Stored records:
_____

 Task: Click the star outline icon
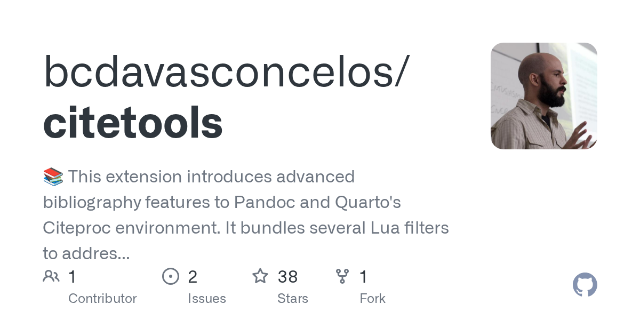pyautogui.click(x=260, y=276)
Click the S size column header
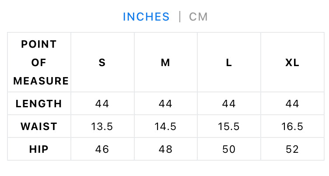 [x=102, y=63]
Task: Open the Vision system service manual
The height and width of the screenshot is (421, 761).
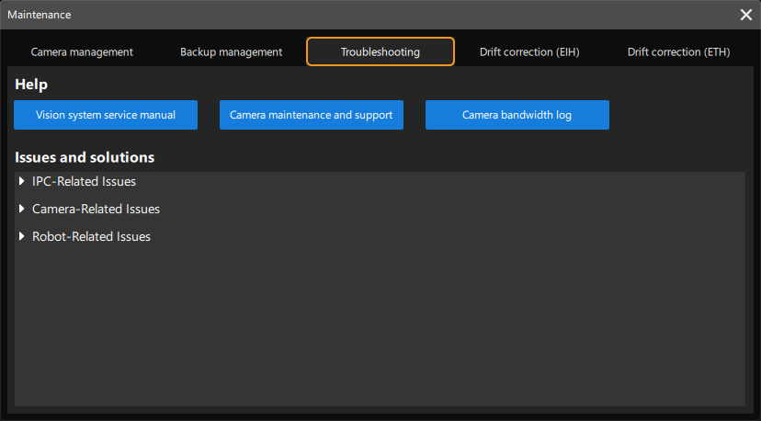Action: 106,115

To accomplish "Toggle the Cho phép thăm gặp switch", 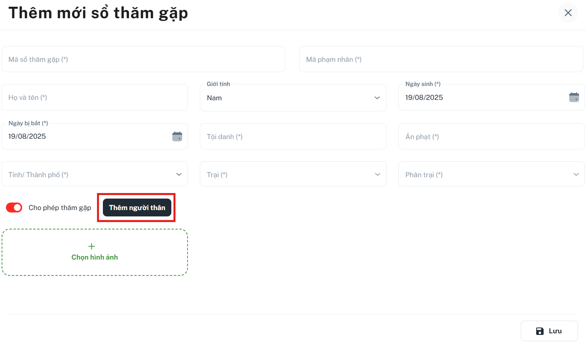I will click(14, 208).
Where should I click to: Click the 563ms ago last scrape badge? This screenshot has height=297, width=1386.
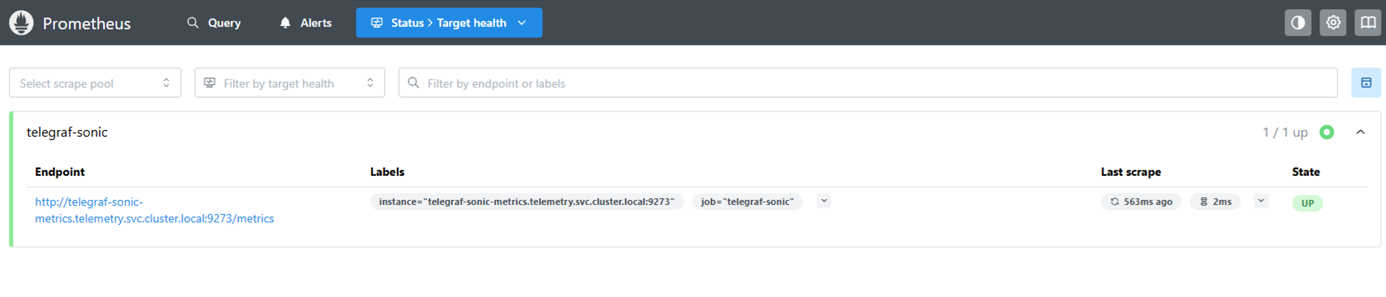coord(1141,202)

_____

What you have to do: Output exactly the lines from the line containing "Where should I" through the last line of the records, both included, and leave out every picture.

Solution for this task:
Where should I click to: Click the 563ms ago last scrape badge? This screenshot has height=297, width=1386.
coord(1141,202)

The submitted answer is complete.